Le parallèle peut à mon sens se poser, notamment au regard de trois points : primo, leur structure narrative respective, avec un premier arc feeling good puis un second marquant une rupture car plus sombre ; secundo, leurs personnages sont tous des parias, en marge du bon sens commun (univers de la pornographie d’un côté, de la mafia de l’autre) ; tertio, chacun de ces deux films met à sa manière en exergue l’importance des liens de filiation, à ceci près que Dirk ne sera pas abandonné par les siens (Jack endosse la rôle de figure paternel sans retenue, là où Paulie tournait le dos à Henry).

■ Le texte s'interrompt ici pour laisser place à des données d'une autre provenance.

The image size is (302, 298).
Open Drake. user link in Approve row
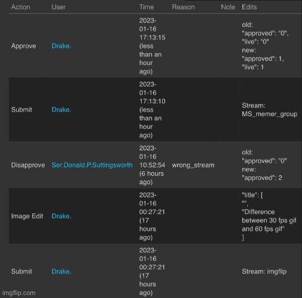(x=61, y=46)
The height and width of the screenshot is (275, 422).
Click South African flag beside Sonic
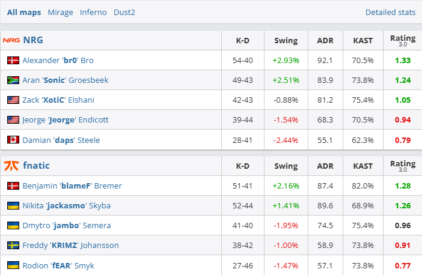[13, 80]
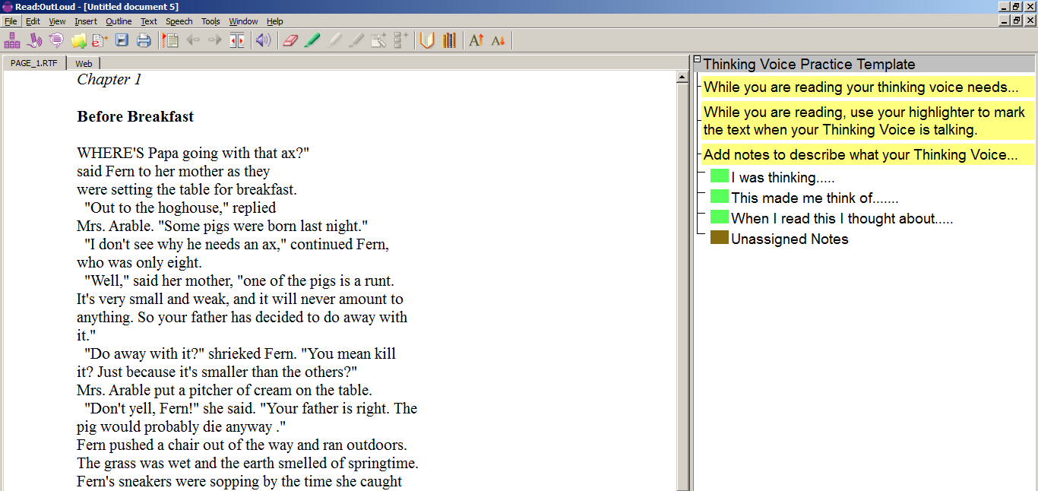Click the Save disk icon
This screenshot has width=1038, height=491.
122,40
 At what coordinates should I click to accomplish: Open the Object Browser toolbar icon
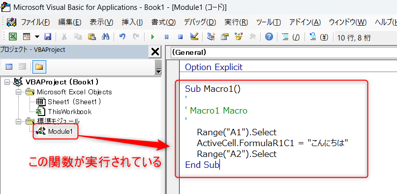click(x=239, y=37)
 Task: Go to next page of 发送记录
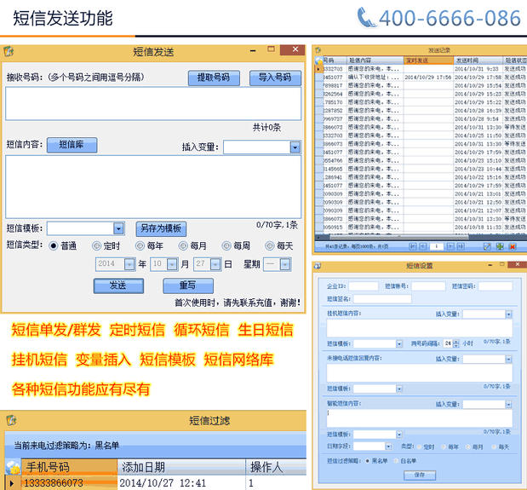(451, 246)
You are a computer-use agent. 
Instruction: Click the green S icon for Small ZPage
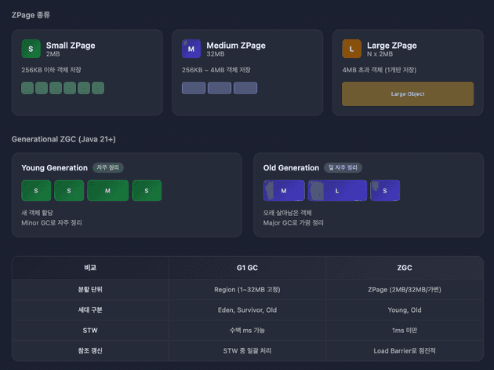tap(31, 49)
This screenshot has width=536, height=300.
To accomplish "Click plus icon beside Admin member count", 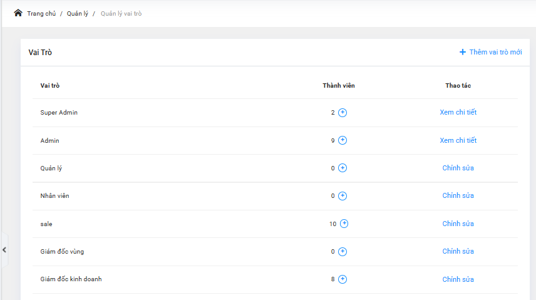I will [x=343, y=140].
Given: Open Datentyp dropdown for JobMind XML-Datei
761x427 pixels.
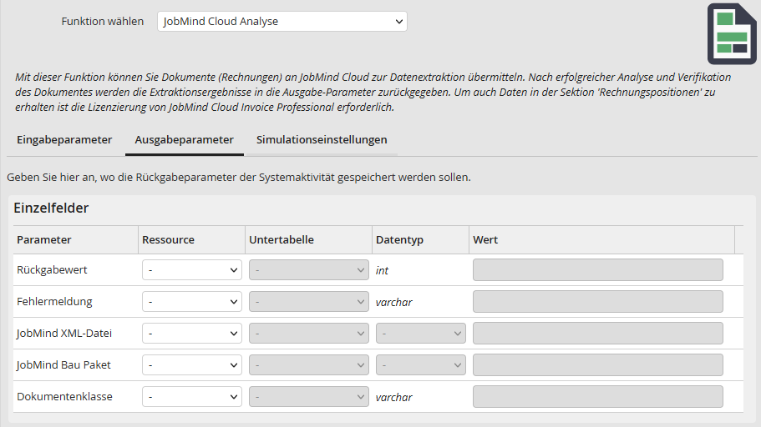Looking at the screenshot, I should pos(420,334).
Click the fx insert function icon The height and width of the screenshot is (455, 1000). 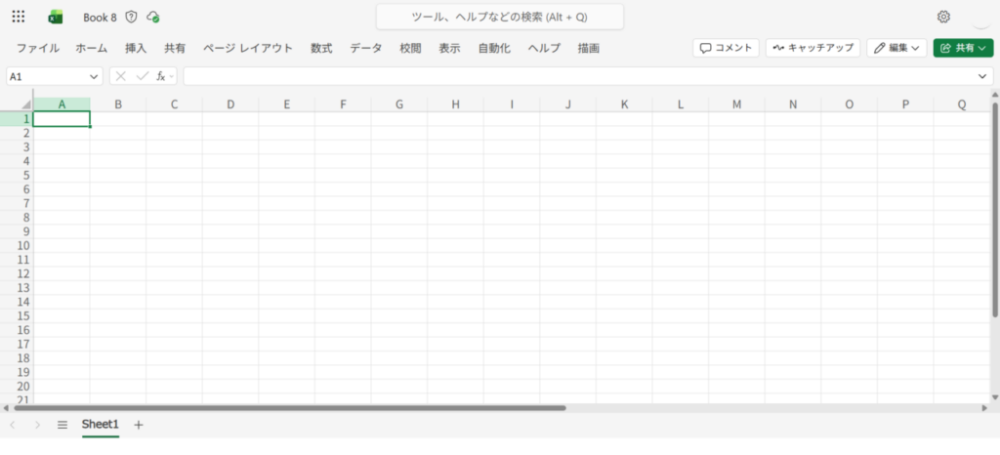[x=161, y=76]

Quoi qu’il advienne (Boogie Nights l’emporte pour ma part), l’empreinte patente qu’exerce ces familles de substitution (via Amber aussi, mais pas que) est ainsi traitée avec un doigté (de rigueur dans le contexte du film) des plus brillants, parachevant tout le bien que je pense de ce long-métrage décidément superbe. Celui-ci incarne d’une certaine façon un vecteur d’émotions hétéroclites, passant avec aisance d’un esprit réjouissant à ses débuts à une montée en tension prenante, (l’exemple de) la séquence du « live » en limousine virant remarquablement au malaise.
Voici donc un film atypique, formellement des plus aboutis et surtout percutant sur le fond, car parvenant à jongler entre les tonalités, celles graves emportant finalement notre assentiment inconditionnel. Et comme pour ne rien gâcher, Boogie Nights « ose » se conclure au gré d’un plan littéralement couillu : un « pied-de-nez » dantesque à certains égards, aussi chapeau bas Paul, vraiment bien joué.